Monday, May 6, 2013

How to Start an LLC


Setting up a limited liability company or LLC is so easy contrary to what others think. There are fewer documents that are required to be passed in order to establish the business and there are also simple processes involved. But in order to understand the process involved in starting a limited company, you should know first what the features of the company are.

What is a limited liability company?

A limited liability company is one of the business structures in which it features a combination of partnership and corporation. It has the legal protection of owners' personal assets and the creditors cannot pursue them during bankruptcy like corporations. Aside from the protection of assets, the LLC also enjoys tax and operational benefits of partnerships. This means that there is only one level of taxation unlike in corporations where the company is taxed at a business level and the shareholders are also taxed for their dividends.

What are the requirements of starting an LLC?

Although the limited liability company is a hybrid business structure, establishing one is very easy.

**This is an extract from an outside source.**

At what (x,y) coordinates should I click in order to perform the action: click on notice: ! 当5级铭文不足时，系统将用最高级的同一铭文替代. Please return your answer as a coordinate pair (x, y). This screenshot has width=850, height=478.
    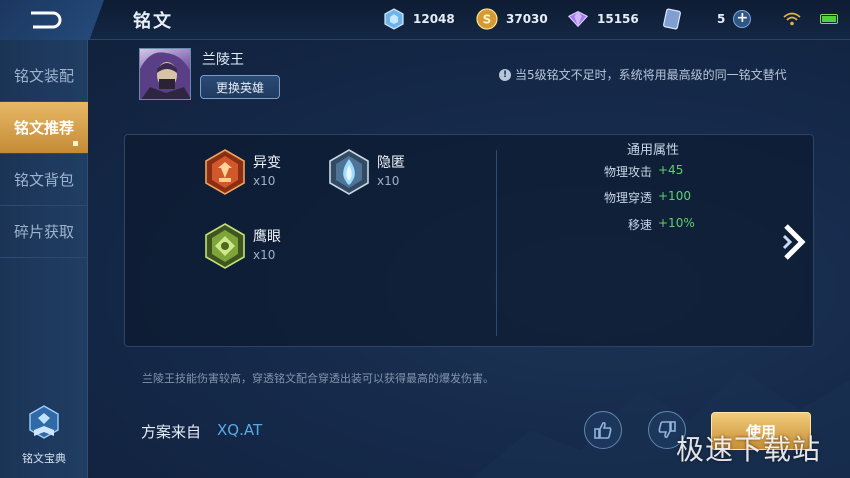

The law only requires one document to be passed by the company but there may be other requirements depending on the state where the business will be established. The only document required is the Articles of Organization.

The Articles of Organization

This is the basic document of the company. Some states call this document "certificate of formation" or "certificate of organization". Important information about the company is stated in this document such as business name, owners or members, duration of the business, name of the registered agent and the corresponding address, purpose of the company, and managers' names and addresses, if applicable.

There is a filing fee for the Articles of Organization and the price depends on the state. The fee may range from $100 to $800. There may be other fees that the state may require so it is best to consult first the LLC filing office before processing the document. This is a disadvantage compared to partnership or sole proprietorship.

Operating Agreement

This document is not required by law but may be required by some states. This document indicates how the company will be managed and the organizational structure of the LLC. It is important to have this document before the company operates in order to avoid confusion within the organization.

The Operating Agreement sets out rules for ownership of the company. This includes members' rights and responsibilities, percentage interest in the business, management of the organization, allocation of profits and losses, and certain provisions such as "buy-sell" in case one of the members dies, becomes disabled or leaves the company. Such provisions are important because the life of the company is affected if one of the members leaves the LLC.

Publication requirements

There are some states that require the company to publish a notice in a local newspaper stating the intention of establishment. In case this is required, the notice should be published several times for several weeks, depending on what the filing office will require. After the specified period, an affidavit of publication should be passed to complete the filing of the company.